Maps compositions (d,) → ILR coordinates (d−1,). ILR is an isometry: Euclidean distances in ILR space equal Aitchison distances in simplex space.

Why it matters: The GP is trained in ILR space, where the simplex constraint is lifted to all of R^{d−1} and the geometry is Euclidean. Kernel lengthscales have consistent meaning across the simplex (unlike raw compositions, where corners are geometrically compressed).

`random_simplex(num_samples, a, b, S, ...)` ← CFS sampler

Samples uniformly from the bounded probability simplex using Conditional Frechet Sampling (inclusion-exclusion polytope volume + Newton CDF inversion). Complexity O(2^d); maximum d = 20.

`proj_simplex(X)`

Projects arbitrary R^d points onto the probability simplex (Duchi et al., 2008). Differentiable — safe to use inside autograd.

5.2 `utils/dataclasses.py`

Role: Configuration dataclasses. ZoMBIHopConfig is the single source of truth for all hyperparameters; Checkpoint is a legacy metadata struct for backward compatibility.

`ZoMBIHopConfig` (dataclass)

All hyperparameters with defaults (see §4). Key methods: to_dict() / from_dict(data) (JSON serialization, unknown keys silently dropped), get_torch_dtype(), __post_init__() (validates all fields on construction).

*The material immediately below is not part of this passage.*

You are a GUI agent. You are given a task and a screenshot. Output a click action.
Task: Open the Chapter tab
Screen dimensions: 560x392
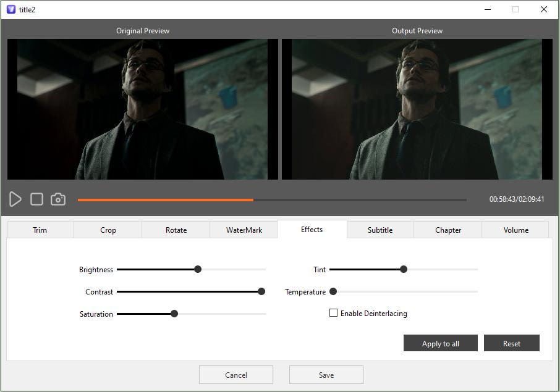coord(448,230)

5.3 `utils/datahandler.py`

Role: The single owner of all mutable algorithm state. Every tensor, counter, and needle record lives here. ZoMBIHop and GPSimplex both hold a reference and call these methods.

Key methods:

Method	Description
`save_init(...)`	Populates tensors from initial data, builds pared set, writes `config.json`, takes permanent "init" snapshot.
`take_snapshot(...)`	Saves complete state to `run_dir/snapshots/{seq}_{label}/`: `tensors.pt`, `needles.json`, `summary.json`.
`add_all_points(...)`	Appends new observations, updates pared set and penalty mask.
`add_needle(...)`	Records needle with peak value, median value, ellipsoid M.
`get_gp_data()`	Returns global GP training set (pared → raw unpenalized → init fallback).
`get_zoom_gp_data(bounds)`	Local variant restricted to bounds (pared within bounds first, then raw fill).
`get_best_in_bounds(bounds)`	Best unpenalized point within axis-aligned bounds.
`determine_new_bounds(...)`	Jaccard sliding-window AABB selection.
`_relabel_pared_with_medians()`	Post-activation smoothing: replaces each pared Y with local median.
`shrink_all_needle_radii(factor)`	Multiplies each needle M by 1/factor² (failure-retry Case 3).
`update_all_needle_radii(new_M_list)`	Replaces needle M matrices (failure-retry Case 1).
`max_needle_radius()`	Largest semi-axis across all needle ellipsoids.

5.4 `utils/gp_simplex.py`

Role: Wraps a BoTorch SingleTaskGP with ILR normalization and provides acquisition creation, candidate generation, and Hessian ellipsoid computation.

`ILRWrappedAcquisition`

Takes simplex inputs, transforms to ILR, optionally divides by ilr_std, then calls the underlying BoTorch acquisition. Necessary because BoTorch acquisitions expect unconstrained R^{d−1} inputs.

`RepulsiveAcquisition`

Combines base acquisition with smooth needle repulsion:

$$\alpha_{\text{rep}}(x) = \alpha_{\text{base}}(x) - \lambda \sum_{i} \max!\left(0,; 1 - \delta z_i^\top M_i \delta z_i\right)^2$$

Zero outside the ellipsoid, rising quadratically toward the centre (soft boundary). λ auto-computed as max(10 × median|α|, 100) when not specified.

`GPSimplex.fit(X, Y)`

X → ILR; compute per-dimension std; std-normalize.
Fit BoTorch SingleTaskGP + fit_gpytorch_mll.
Update DataHandler's stored output noise.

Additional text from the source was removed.